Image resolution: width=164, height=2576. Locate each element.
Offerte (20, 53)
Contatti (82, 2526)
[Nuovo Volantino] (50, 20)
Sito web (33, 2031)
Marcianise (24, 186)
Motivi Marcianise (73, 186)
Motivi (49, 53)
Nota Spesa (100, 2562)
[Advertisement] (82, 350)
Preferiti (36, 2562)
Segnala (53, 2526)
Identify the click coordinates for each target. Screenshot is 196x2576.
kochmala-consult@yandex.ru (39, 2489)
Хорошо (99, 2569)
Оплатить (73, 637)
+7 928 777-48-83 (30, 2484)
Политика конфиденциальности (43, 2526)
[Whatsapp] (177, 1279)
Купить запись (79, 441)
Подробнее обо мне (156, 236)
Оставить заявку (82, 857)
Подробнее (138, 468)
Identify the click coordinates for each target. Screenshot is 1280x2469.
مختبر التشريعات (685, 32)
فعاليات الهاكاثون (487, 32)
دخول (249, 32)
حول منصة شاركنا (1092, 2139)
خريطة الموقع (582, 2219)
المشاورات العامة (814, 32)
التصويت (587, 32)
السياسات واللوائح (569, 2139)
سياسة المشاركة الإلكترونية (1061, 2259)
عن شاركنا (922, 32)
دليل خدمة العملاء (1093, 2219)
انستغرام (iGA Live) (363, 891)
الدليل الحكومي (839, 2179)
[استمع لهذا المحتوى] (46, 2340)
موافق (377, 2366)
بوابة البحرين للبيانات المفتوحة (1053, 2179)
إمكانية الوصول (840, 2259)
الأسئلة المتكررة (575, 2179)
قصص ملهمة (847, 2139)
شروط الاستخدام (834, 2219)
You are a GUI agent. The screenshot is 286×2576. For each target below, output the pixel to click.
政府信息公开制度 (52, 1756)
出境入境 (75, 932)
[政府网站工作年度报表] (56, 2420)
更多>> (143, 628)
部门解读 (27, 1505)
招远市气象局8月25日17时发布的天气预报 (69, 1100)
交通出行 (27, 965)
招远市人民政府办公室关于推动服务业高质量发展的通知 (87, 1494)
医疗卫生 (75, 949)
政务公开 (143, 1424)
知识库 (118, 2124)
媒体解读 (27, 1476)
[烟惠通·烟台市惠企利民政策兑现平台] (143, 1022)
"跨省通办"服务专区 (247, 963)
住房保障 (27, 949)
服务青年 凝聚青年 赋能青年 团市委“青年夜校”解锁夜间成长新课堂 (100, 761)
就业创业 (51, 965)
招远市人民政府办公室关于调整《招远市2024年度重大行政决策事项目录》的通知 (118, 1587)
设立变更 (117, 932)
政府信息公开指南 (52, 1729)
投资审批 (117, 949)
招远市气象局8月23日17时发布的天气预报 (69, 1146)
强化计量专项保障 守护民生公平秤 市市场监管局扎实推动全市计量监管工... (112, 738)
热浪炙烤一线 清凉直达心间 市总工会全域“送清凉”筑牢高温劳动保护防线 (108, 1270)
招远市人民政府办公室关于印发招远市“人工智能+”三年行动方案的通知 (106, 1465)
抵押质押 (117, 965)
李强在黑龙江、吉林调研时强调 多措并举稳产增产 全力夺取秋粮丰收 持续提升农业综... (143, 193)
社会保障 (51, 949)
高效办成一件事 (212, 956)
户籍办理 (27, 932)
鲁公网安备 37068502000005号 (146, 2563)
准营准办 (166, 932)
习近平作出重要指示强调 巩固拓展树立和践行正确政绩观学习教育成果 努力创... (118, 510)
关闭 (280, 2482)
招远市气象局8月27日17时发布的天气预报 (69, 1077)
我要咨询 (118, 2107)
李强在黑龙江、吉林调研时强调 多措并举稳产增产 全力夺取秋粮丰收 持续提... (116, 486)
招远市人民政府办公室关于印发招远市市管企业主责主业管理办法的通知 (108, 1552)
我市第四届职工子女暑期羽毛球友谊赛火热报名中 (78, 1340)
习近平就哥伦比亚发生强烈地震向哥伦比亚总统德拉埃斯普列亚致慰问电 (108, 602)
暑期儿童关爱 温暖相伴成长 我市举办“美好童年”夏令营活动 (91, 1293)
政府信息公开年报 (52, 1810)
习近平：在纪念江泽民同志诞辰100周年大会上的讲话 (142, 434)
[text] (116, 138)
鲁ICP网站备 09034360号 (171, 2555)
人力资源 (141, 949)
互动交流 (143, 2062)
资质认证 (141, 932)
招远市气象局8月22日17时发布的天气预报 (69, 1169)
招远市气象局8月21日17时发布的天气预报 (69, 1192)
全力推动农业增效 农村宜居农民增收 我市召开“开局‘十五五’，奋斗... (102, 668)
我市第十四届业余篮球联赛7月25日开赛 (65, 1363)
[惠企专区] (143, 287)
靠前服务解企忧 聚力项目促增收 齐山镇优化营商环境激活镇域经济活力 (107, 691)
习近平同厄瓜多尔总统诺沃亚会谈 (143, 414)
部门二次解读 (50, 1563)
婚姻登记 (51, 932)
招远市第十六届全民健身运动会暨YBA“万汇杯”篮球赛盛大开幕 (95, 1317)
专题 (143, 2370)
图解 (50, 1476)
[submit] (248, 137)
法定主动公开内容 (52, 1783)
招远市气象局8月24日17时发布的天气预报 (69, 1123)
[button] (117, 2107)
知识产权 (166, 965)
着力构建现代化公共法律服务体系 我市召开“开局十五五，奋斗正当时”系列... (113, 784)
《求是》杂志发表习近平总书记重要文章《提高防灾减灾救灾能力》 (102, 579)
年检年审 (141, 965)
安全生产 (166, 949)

******

▶ Prompt
For the string "我市召开", find every line of the material that contains it, and copy each one.

▶ Response below
全力推动农业增效 农村宜居农民增收 我市召开“开局‘十五五’，奋斗... (102, 668)
着力构建现代化公共法律服务体系 我市召开“开局十五五，奋斗正当时”系列... (113, 784)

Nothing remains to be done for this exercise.